**TAREAS DEL EJERCICIO**:
[a] Extrae del artículo sobre la cultura chilena todo lo que va desde "No ha sido simple" hasta "liviana y amnésica.", sin cambiar nada.
[b] Continúa el artículo sobre la cultura chilena a partir de su última oración.

**DOCUMENTO**:
########################################

Diamela Eltit
Babelia. 16/02/2008
La cultura chilena, con su gran diversidad, ha tenido como trasfondo la densidad de una historia trágica. A pesar de todo se escribe, una parte importante a través de editoriales pequeñas. Mientras, en un país con una mujer como presidenta, sigue gravitando la cuestión de género.
No ha sido simple ni menos fácil. Pertenezco al conjunto de escritores chilenos que vivió en el país durante toda la dictadura de Pinochet y como una acción de salvataje cultural constituimos el “inxilio” o exilio interior. A lo largo de los años -más de 30- pasamos desde la violencia como situación cotidiana a la violencia del mercado producida por un neoliberalismo verdaderamente intensificado.
La cultura chilena con su diversidad de formas y de estilos ha tenido como trasfondo la densidad de una historia trágica que ocupa una parte de los imaginarios sociales y se filtra en las producciones estéticas. El Estado, debilitado por las presiones del actual sistema, se reduce ante el despliegue incesante de un ultramercado que exige el endeudamiento perpetuo para trivializar los cuerpos y promover una cultura liviana y amnésica.
Todo transcurre en un país que puede ser considerado pequeño -aunque, en rigor, ningún país es pequeño para sus habitantes- pero especialmente su ubicación geográfica, signada por la distancia o el Pacífico o la cordillera de los Andes, posibilita la operación compensatoria de exacerbar un tipo de nacionalismo autocomplaciente que parece ser confirmado por la impresión de que vivimos un momento especialmente sólido y auspicioso.

########################################

**DATOS PROPORCIONADOS**:

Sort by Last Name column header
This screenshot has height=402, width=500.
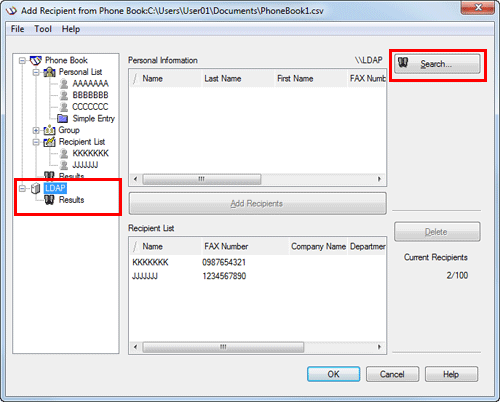coord(238,79)
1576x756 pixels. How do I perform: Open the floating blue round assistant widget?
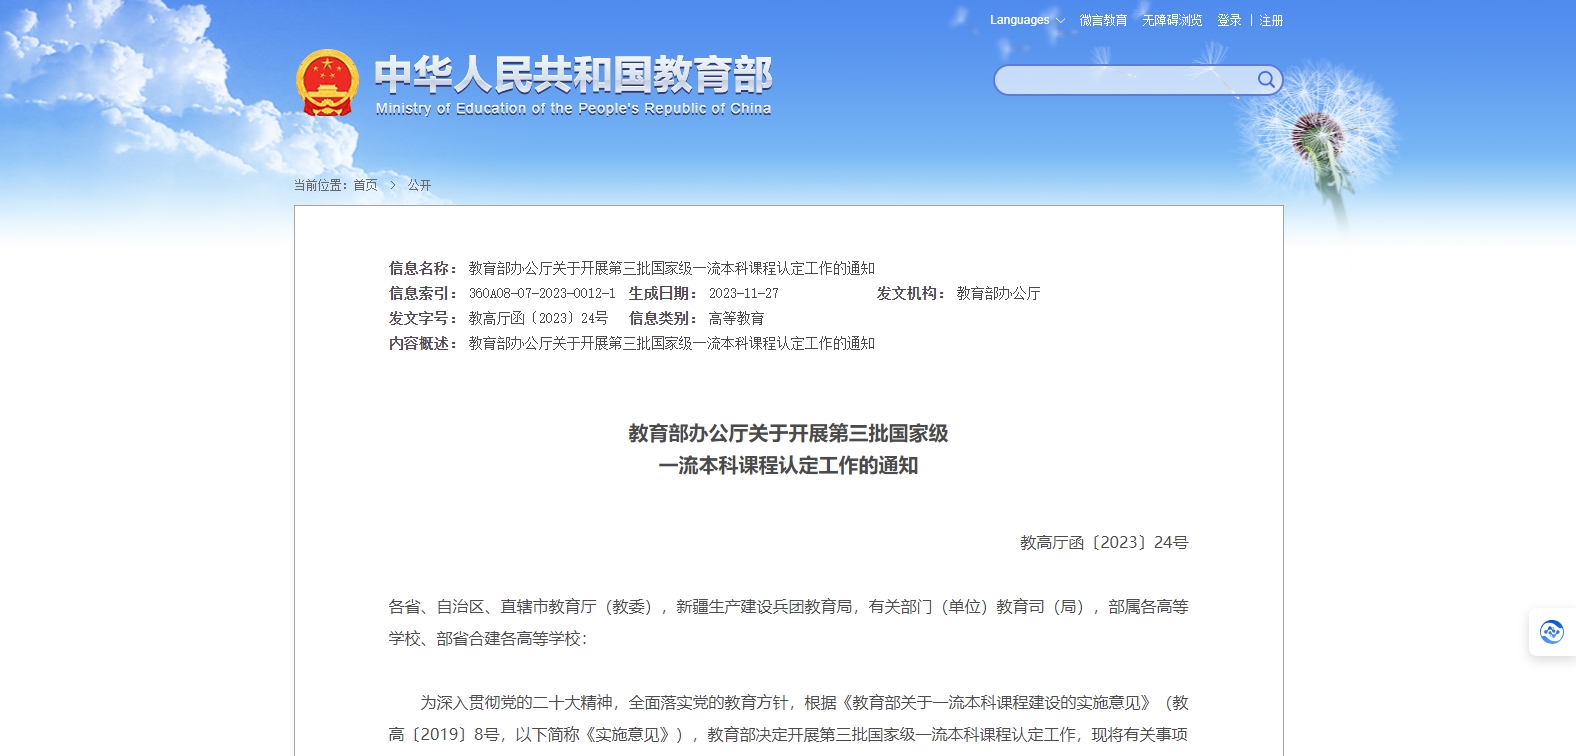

########################################

**RESULTADOS**:
[a]
No ha sido simple ni menos fácil. Pertenezco al conjunto de escritores chilenos que vivió en el país durante toda la dictadura de Pinochet y como una acción de salvataje cultural constituimos el “inxilio” o exilio interior. A lo largo de los años -más de 30- pasamos desde la violencia como situación cotidiana a la violencia del mercado producida por un neoliberalismo verdaderamente intensificado.
La cultura chilena con su diversidad de formas y de estilos ha tenido como trasfondo la densidad de una historia trágica que ocupa una parte de los imaginarios sociales y se filtra en las producciones estéticas. El Estado, debilitado por las presiones del actual sistema, se reduce ante el despliegue incesante de un ultramercado que exige el endeudamiento perpetuo para trivializar los cuerpos y promover una cultura liviana y amnésica.

[b]
Aunque los Gobiernos de la Concertación han conseguido disminuir la pobreza y mejorar los accesos básicos, Chile es uno de los países que presenta una de las mayores desigualdades sociales en Latinoamérica y en el mundo. No se habla o, peor aún, no importa, de la desastrosa política en torno a los pueblos indígenas que mantiene encarcelados a un grupo de lonkos ante sus reclamos por las tierras y la depredación más aguda que realizan los empresarios y las corporaciones.
Mientras se consolida la glorificación del objeto y la adhesión mística a la tecnología, millones de trabajadoras y trabajadores se debaten entre salarios precarios transados en un mercado que flexibiliza las condiciones del empleo hasta llegar a niveles francamente ofensivos.
Entre un arriba y un abajo y el afuera y el adentro los sistemas artísticos reproducen el tramado social. Parte importante de las producciones literarias se cursan en editoriales locales que sobreviven gracias a la obstinación de sus dueños, que han entendido que tienen la función cultural de sostener y preservar la numerosa literatura que no cabe en las empresas trasnacionales.
Pero las editoriales independientes -LOM, Cuarto Propio, RIL-, entre otras, no alcanzan a sustentar la avalancha de libros. La fórmula de la autoedición o las editoriales transitorias abren otra línea cultural que presagia, a su vez, la siguiente. Pero, igual que en otros países, no existen espacios de recepción para un número considerable de libros. Y se agrega el fuerte centralismo de la capital, como si la posibilidad de ser escritor se consumara en Santiago o en el viaje a Santiago.
Se sabe que la empresa editorial ha sido empujada hasta el límite y esa empresa, desde luego, empuja hasta el límite las producciones para maximizar sus ganancias. En ese sentido -y quizás sea la mía una afirmación excesivamente polémica- las editoriales más poderosas de la era del libre mercado construyen libros-mercados. Lo que quiero expresar es que son las editoriales las que escriben ciertos libros, a su manera, según el deseo de la moda y la moda de los deseos.
Chile es parte de ese proceso. Su mercado acotado pero solemne desencadena pequeñas fiebres consumistas que producen la unanimidad y alimentan el ranking en que se funda el neoliberalismo. Las antiguas polémicas literarias en las que se examinaban las estéticas hoy se reducen a estrictas discusiones de poder establecidas desde criterios binarios: buenos y malos o usando una fórmula conmovedoramente sencilla: winner y loser.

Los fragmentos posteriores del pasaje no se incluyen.